::: RAW DATA

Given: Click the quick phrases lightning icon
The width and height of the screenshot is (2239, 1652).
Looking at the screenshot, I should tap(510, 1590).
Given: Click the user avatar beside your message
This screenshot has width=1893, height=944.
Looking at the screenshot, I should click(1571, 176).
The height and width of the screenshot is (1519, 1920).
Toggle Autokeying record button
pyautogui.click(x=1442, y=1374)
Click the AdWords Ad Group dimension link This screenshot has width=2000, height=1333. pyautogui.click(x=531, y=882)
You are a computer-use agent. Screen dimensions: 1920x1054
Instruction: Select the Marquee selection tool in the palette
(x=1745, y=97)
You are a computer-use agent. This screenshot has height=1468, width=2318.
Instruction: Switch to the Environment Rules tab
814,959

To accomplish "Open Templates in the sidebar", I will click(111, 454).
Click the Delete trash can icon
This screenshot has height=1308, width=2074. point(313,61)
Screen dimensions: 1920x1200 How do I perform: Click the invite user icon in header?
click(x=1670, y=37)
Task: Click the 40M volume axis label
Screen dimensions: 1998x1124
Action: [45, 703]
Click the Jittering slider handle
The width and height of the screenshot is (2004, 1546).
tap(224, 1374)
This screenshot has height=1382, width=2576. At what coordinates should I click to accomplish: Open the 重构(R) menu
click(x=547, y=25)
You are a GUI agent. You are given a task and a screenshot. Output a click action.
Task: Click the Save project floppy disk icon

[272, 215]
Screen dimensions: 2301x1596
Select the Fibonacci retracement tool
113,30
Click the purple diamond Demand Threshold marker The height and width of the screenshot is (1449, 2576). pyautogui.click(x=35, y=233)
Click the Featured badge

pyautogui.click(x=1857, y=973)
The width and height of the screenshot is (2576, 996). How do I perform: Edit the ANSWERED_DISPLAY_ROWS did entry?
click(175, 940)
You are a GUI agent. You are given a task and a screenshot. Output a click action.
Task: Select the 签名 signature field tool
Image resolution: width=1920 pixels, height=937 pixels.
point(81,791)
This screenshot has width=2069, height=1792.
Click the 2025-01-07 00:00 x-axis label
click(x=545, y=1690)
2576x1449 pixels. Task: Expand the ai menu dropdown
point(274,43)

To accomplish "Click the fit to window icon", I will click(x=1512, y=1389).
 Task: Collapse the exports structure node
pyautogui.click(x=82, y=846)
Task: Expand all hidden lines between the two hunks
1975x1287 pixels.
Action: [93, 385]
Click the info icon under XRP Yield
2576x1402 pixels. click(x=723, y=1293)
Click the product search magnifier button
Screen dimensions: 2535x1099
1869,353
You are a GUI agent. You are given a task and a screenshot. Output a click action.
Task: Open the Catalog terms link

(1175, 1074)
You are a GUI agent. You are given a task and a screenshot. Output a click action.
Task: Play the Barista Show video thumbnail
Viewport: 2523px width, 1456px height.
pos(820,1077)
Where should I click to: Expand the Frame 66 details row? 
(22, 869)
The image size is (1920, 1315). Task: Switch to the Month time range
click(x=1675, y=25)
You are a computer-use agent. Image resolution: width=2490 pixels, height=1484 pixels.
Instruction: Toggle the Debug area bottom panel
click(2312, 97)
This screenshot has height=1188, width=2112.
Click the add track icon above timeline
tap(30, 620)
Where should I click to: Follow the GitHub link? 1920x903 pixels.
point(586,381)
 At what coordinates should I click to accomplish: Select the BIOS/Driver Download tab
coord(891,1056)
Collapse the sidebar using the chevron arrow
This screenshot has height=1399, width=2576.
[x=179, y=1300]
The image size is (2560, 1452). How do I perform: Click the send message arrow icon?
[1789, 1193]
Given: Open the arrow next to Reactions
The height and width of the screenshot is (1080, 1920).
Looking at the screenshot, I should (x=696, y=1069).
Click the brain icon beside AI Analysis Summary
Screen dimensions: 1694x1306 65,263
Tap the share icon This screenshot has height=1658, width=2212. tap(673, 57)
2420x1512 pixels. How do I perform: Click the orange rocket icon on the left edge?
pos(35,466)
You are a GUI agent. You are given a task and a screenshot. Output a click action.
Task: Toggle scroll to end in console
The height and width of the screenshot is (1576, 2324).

::::::

* WHAT NEEDS TO BE DONE
Would you output, from the records above, exactly the run of lines that starts at the line containing "Where should I click to: Expand" and ends at the line containing "This screenshot has height=1188, width=2112.", and only that run?

* PROBLEM SOLUTION
Where should I click to: Expand the Frame 66 details row? 
(22, 869)
The image size is (1920, 1315). Task: Switch to the Month time range
click(x=1675, y=25)
You are a computer-use agent. Image resolution: width=2490 pixels, height=1484 pixels.
Instruction: Toggle the Debug area bottom panel
click(2312, 97)
This screenshot has height=1188, width=2112.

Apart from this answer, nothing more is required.